The government's National Office of Emergencies said it was the worst flooding in more than a century in Chile, a thin, earthquake-prone land stretching from the arid Atacama Desert in the north to stormy Cape Horn near Antarctic.

"We have been up all night fighting against this," said homeowner Claudio Rojas, sweeping rainwater from his house in a low-lying neighborhood near Santiago airport.

A distressed woman made a call on Chilean television for viewers to help find her five young children.

"They said my children were taken to a shelter but I searched and I can't find them. I need them. Please help," she pleaded.

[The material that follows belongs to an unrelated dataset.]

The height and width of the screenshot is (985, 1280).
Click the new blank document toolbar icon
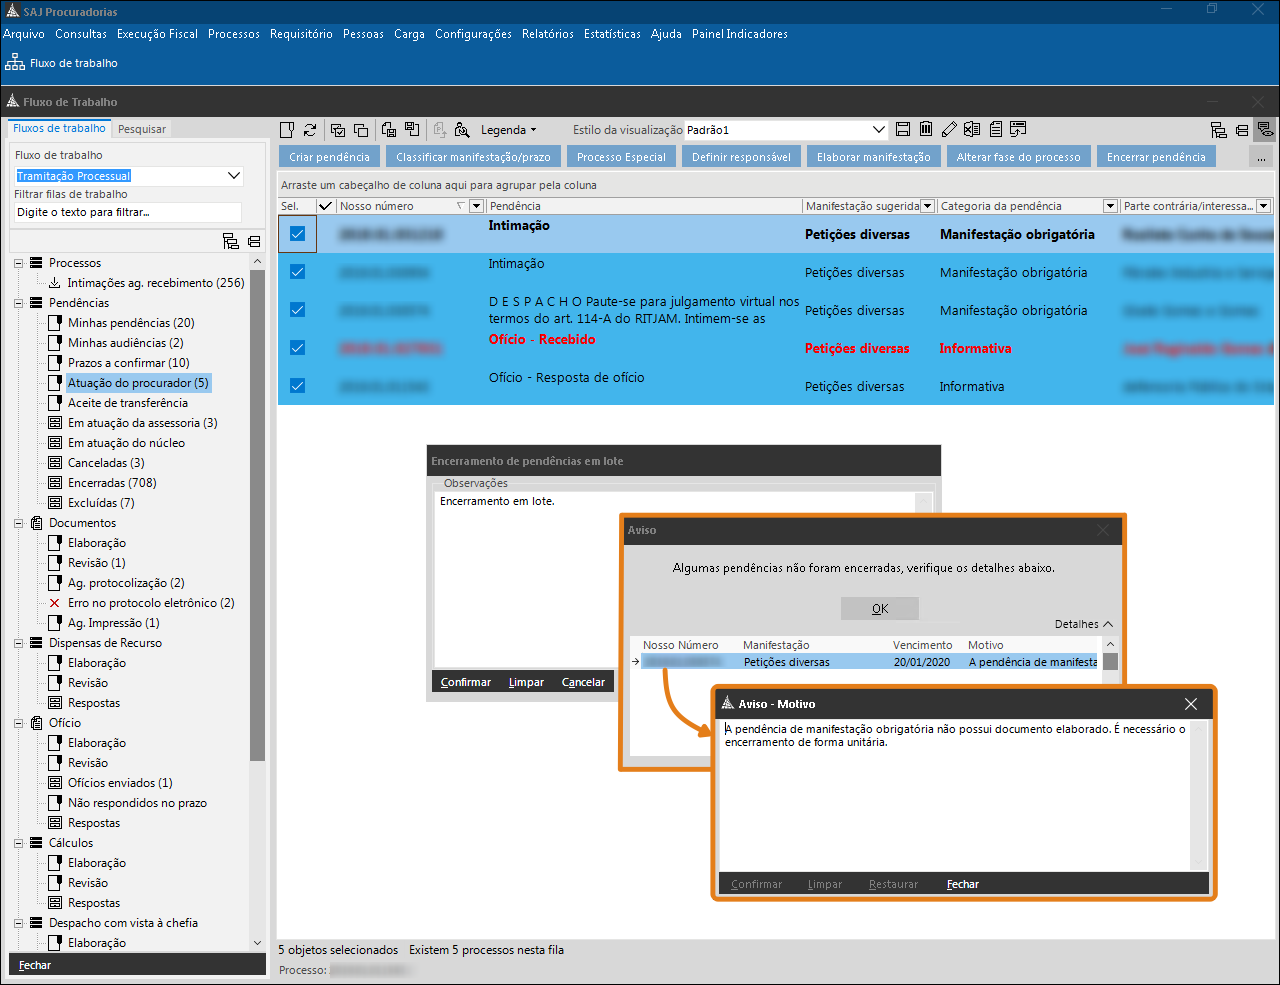tap(287, 130)
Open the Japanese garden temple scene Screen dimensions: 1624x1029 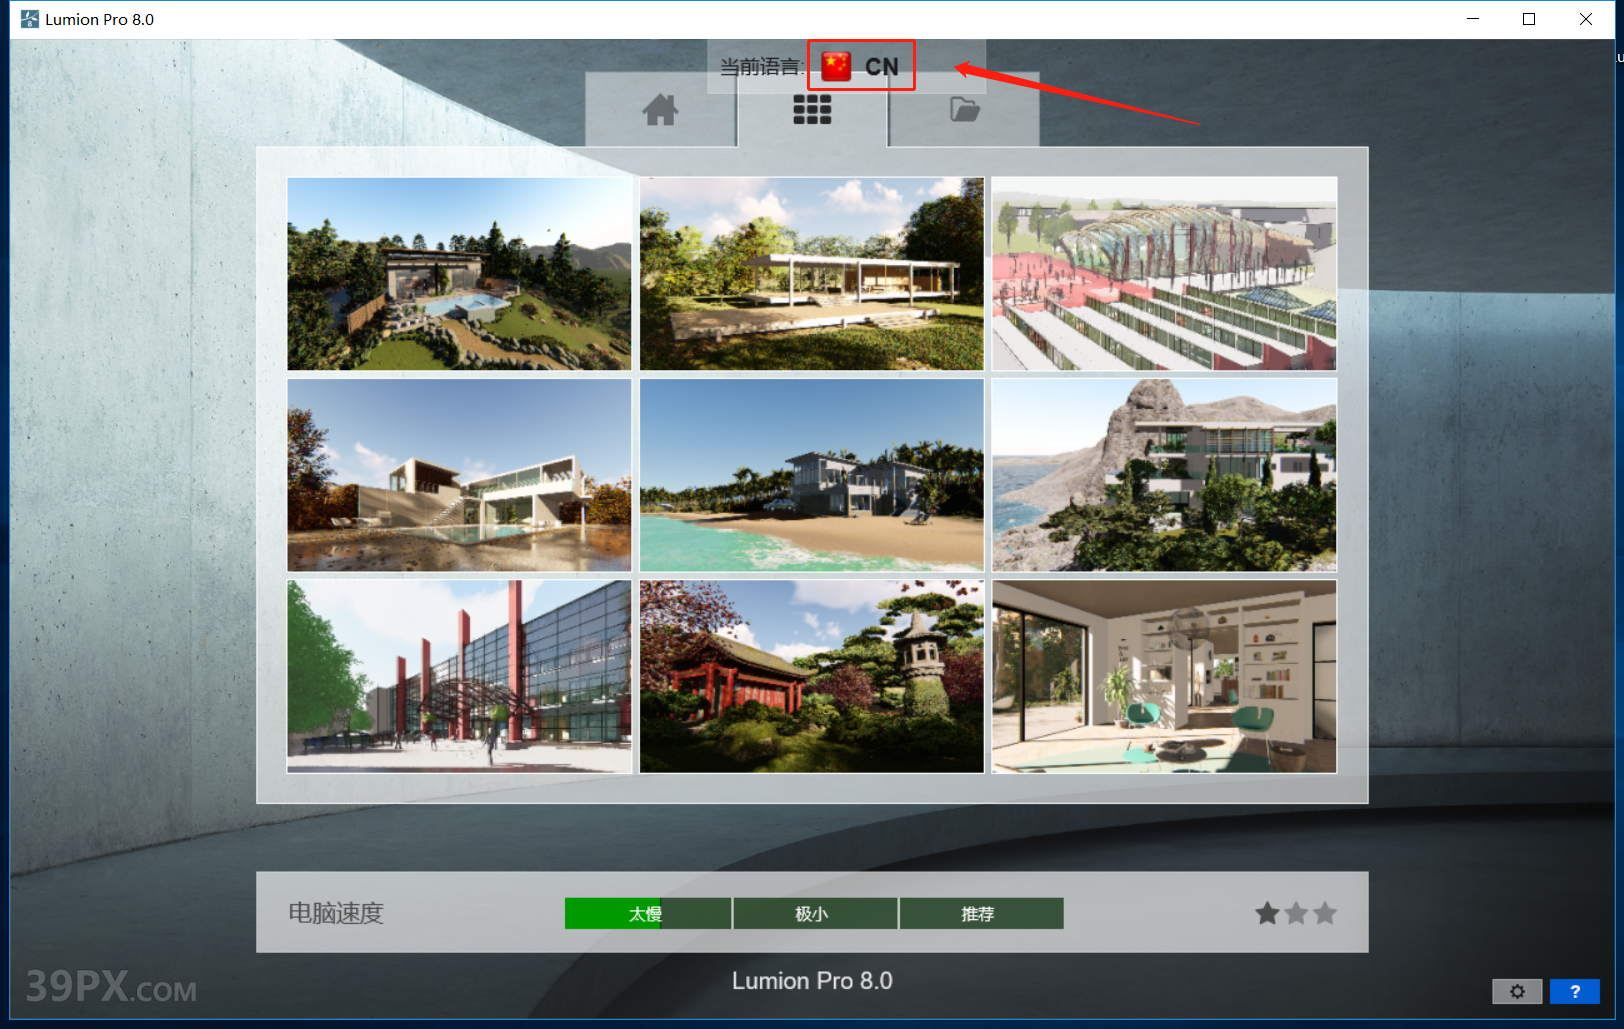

Meteorologists said more than 7.8 inches of rain have fallen on the capital since Sunday, two-thirds the city's average rainfall for a whole year.

Copper hit

An electricity blackout caused by the storms halted copper production at the Los Bronces mine, owned by a unit of Exxon Mobil Corporation.

The stock market closed early for a second straight session and trading in the Chilean peso was also limited. The currency slid 0.26 percent, partly due to a fall in the Brazilian real.

"The amount of transactions has fallen dramatically in the last two days. Today, at least 60 percent of the clients I called didn't answer their phones," said trader Guillermo Farias.

"The only thing I got was a cold, after getting soaked."

Police helicopters plucked stranded farmers and their families from flooded rural areas northwest of the city.

Treetops and roofs of houses poked up through the brown water.

Government officials said the homes of 33,000 people in central Chile had been seriously damaged. Several thousand took shelter in schools and public buildings.

Weather experts said the Chilean storms could be a sign that the El Nino phenomenon, which begins in the Pacific north of Chile, is taking shape.

Martin Hoerling, research scientist at the NOAA Climate Diagnostic Center in Boulder, Colorado, said warming ocean temperatures associated with El Nino can affect atmospheric conditions that lead to the kinds of storms Chile is having.

But he said the rains, not unusual in the Southern Hemisphere winter, were not real proof that El Nino had begun.

"What you're beginning to experience could be a harbinger of things to come. Is this particular storm caused by El Nino?

Obviously not. Is it related? Yes it could be," he told Reuters.

A new El Nino is expected this year, although the U.S. government says its effects should be milder than in 1997 when it was blamed for 24,000 deaths and $34 billion in damage worldwide.